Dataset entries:
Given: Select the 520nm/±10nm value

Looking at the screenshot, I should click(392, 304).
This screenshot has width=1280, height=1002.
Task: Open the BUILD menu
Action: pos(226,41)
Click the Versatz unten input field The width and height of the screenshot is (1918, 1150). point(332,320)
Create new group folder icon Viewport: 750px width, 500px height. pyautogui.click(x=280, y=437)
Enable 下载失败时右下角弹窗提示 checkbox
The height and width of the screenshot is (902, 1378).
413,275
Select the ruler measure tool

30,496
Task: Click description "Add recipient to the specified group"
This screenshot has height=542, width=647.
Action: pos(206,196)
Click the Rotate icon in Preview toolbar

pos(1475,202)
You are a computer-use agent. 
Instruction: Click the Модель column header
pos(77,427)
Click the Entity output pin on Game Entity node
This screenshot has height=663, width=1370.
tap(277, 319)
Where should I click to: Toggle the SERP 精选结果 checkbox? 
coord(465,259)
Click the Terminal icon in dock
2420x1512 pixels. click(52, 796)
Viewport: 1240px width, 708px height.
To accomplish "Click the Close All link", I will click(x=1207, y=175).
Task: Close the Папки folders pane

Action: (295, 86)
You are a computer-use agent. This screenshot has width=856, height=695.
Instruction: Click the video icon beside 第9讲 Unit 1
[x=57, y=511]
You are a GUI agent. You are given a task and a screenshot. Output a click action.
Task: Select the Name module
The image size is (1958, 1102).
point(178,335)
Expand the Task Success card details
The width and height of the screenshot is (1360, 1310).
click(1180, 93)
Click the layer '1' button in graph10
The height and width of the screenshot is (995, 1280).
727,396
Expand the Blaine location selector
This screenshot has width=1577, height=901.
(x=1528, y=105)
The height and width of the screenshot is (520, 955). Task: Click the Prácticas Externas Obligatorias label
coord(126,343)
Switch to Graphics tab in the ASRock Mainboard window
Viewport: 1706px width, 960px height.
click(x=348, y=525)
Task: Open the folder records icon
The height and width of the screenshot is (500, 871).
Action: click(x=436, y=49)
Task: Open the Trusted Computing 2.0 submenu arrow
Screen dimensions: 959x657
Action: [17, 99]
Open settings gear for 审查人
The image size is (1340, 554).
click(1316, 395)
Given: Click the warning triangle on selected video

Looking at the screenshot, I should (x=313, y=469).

• _INSTRUCTIONS TO FOLLOW_:
The word "group" may appear on some lines of these records; state how many such lines there are, and nothing else.

• _TASK RESPONSE_:
2